*** Begin section ***

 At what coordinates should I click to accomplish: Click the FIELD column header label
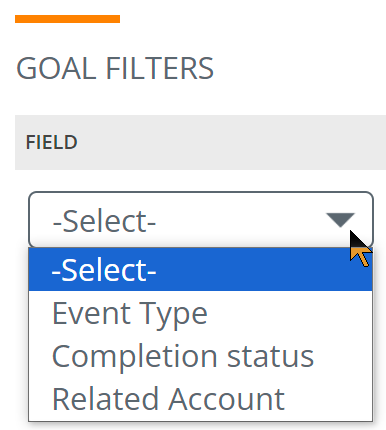(x=52, y=142)
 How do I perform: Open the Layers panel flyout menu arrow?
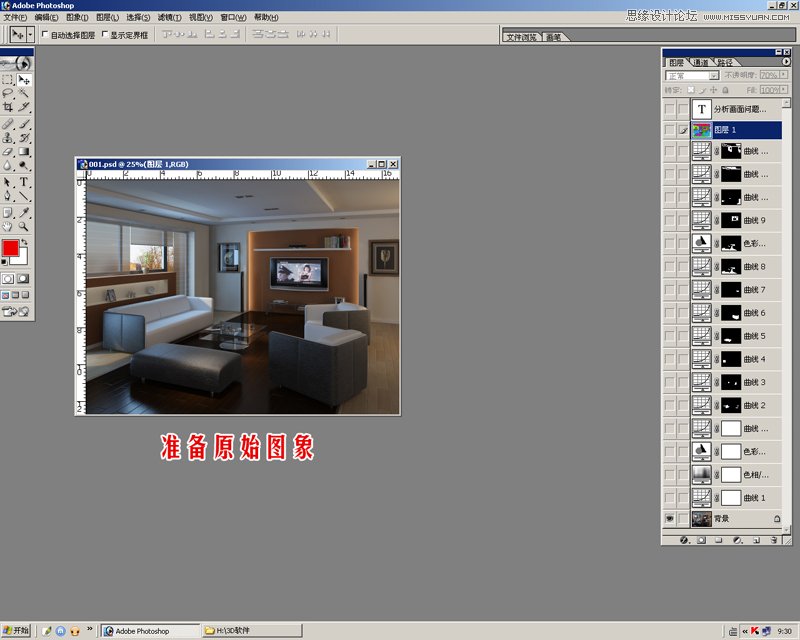786,61
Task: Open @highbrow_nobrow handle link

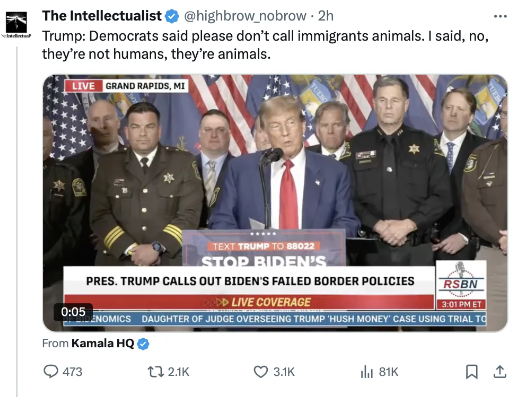Action: [x=245, y=16]
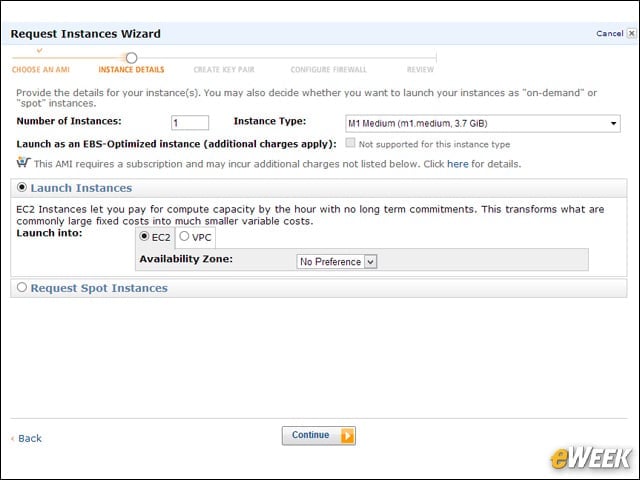The width and height of the screenshot is (640, 480).
Task: Click the Number of Instances input field
Action: tap(190, 123)
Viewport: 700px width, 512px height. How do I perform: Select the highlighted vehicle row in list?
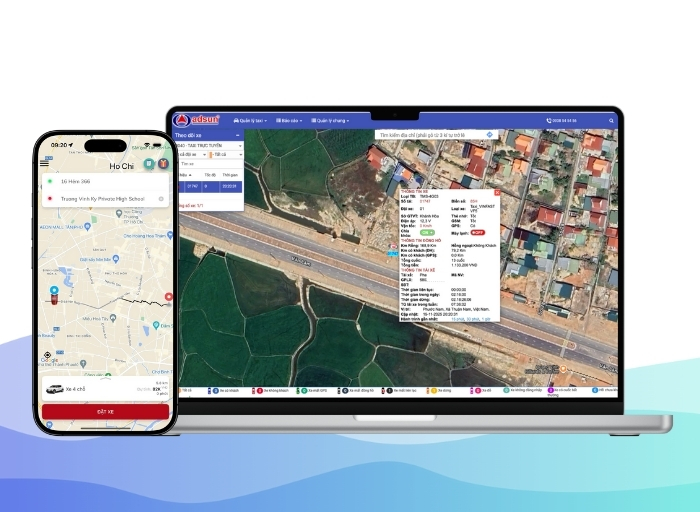pos(208,185)
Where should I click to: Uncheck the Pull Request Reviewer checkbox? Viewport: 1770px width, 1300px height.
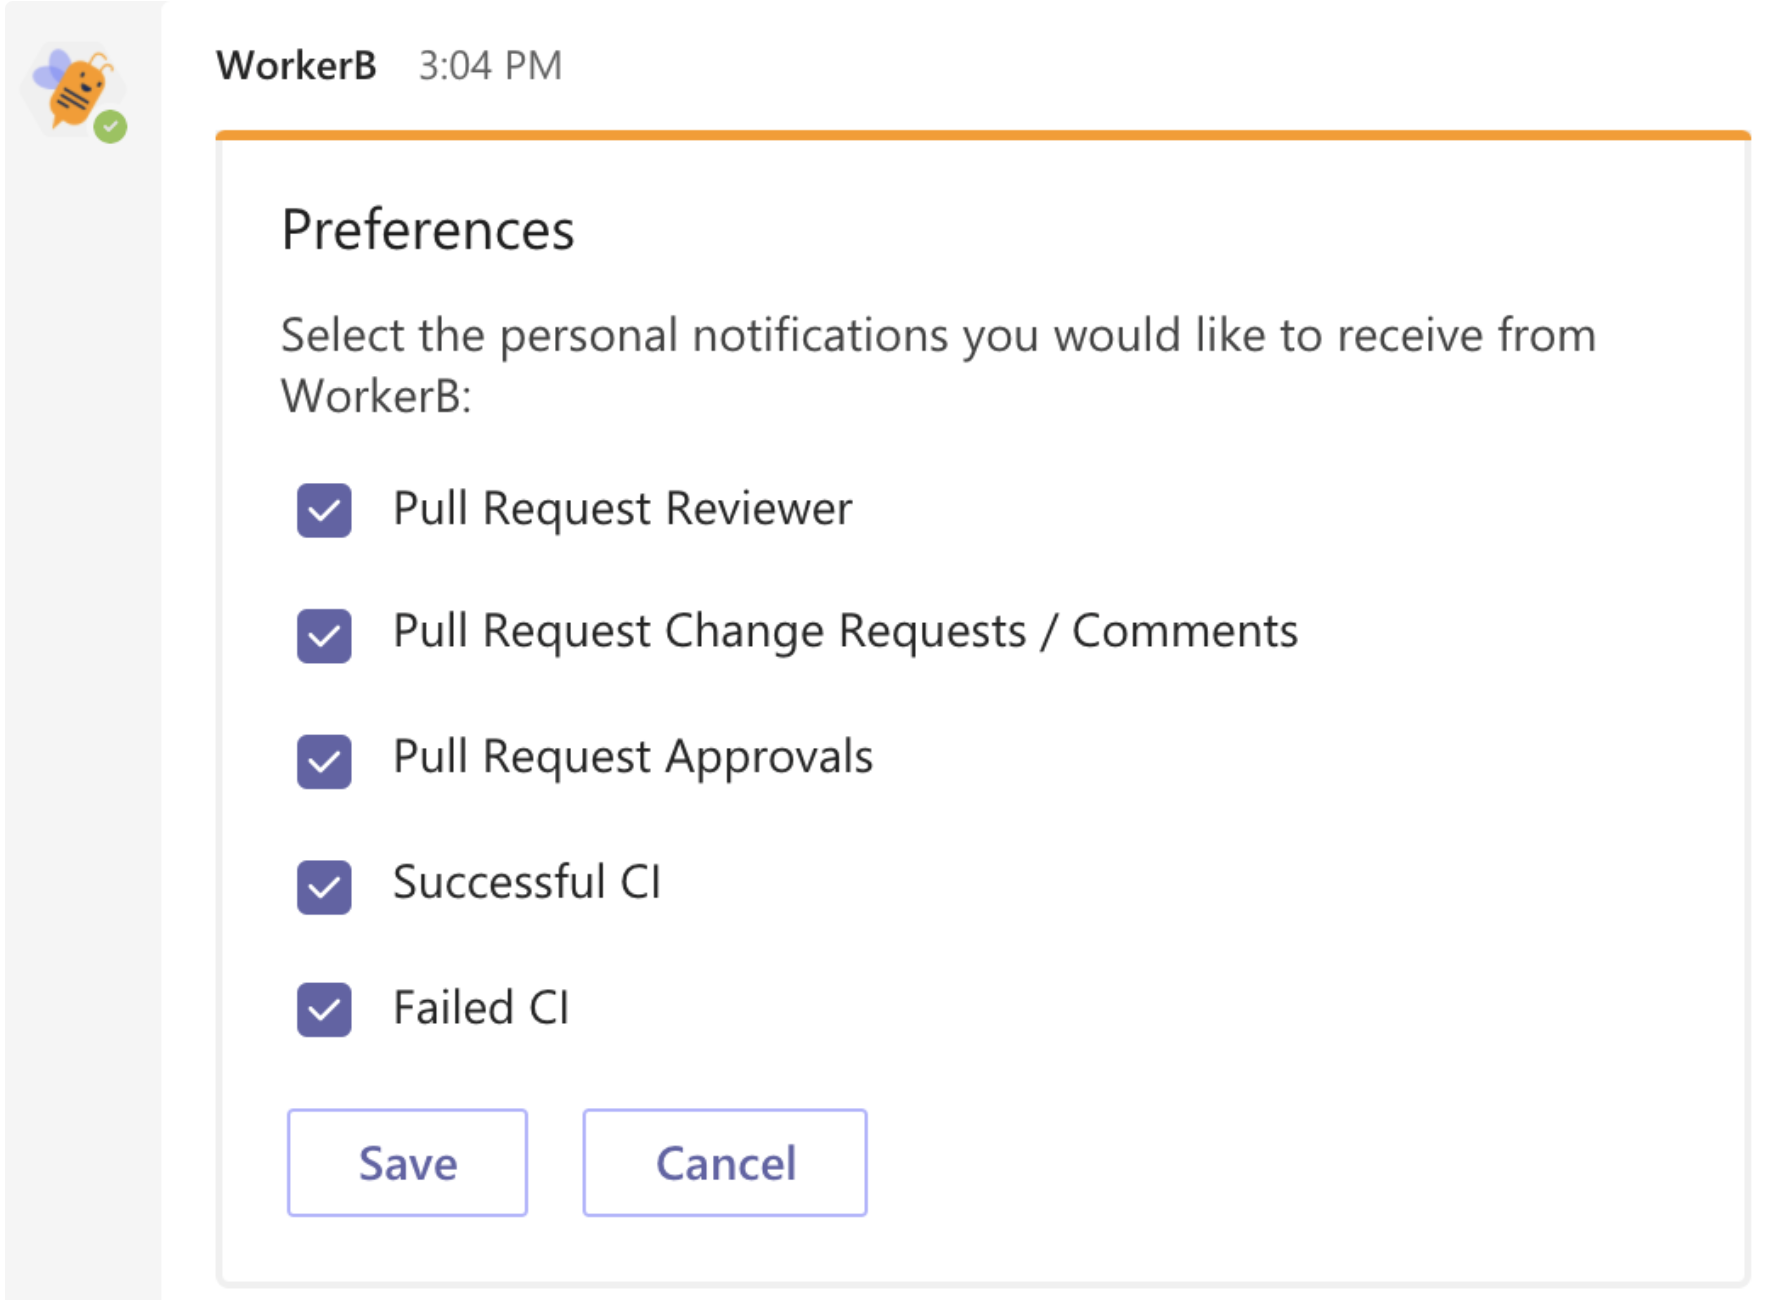tap(324, 510)
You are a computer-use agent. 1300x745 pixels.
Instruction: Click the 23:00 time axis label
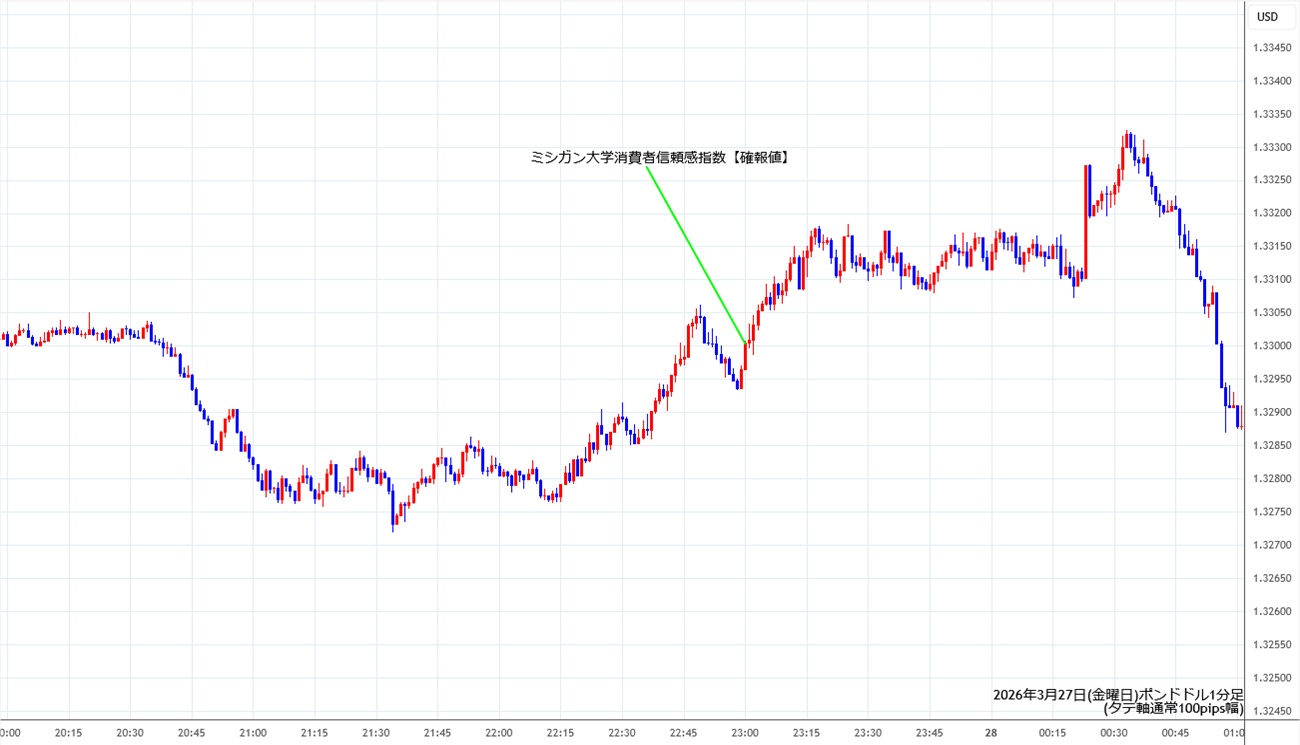tap(745, 733)
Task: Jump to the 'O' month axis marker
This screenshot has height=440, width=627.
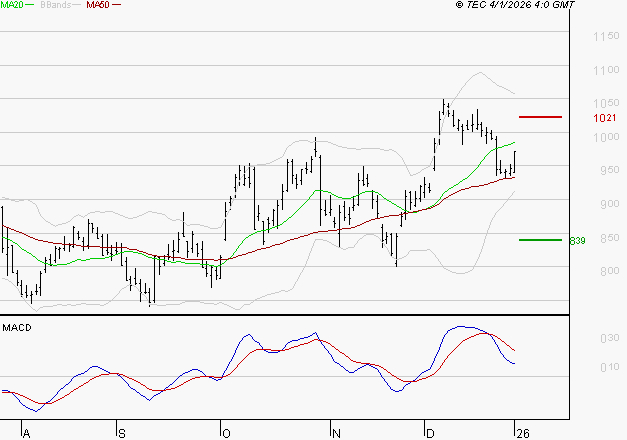Action: coord(226,433)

*** End section ***

◆ **What the task asks**: Transcribe every entry exactly. Leave out the pictures.

◆ **Problem solution**:
 At what coordinates should I click to accomplish: Click the FIELD column header label
(x=52, y=142)
 How do I perform: Open the Layers panel flyout menu arrow?
786,61
Task: Open @highbrow_nobrow handle link

Action: [x=245, y=16]
The width and height of the screenshot is (640, 480).
Task: Click the Number of Instances input field
Action: tap(190, 123)
Viewport: 700px width, 512px height. How do I perform: Select the highlighted vehicle row in list?
pos(208,185)
Where should I click to: Uncheck the Pull Request Reviewer checkbox? Viewport: 1770px width, 1300px height.
tap(324, 510)
You are a computer-use agent. 1300x745 pixels.
Instruction: Click the 23:00 time axis label
tap(745, 733)
Task: Jump to the 'O' month axis marker
This screenshot has height=440, width=627.
Action: coord(226,433)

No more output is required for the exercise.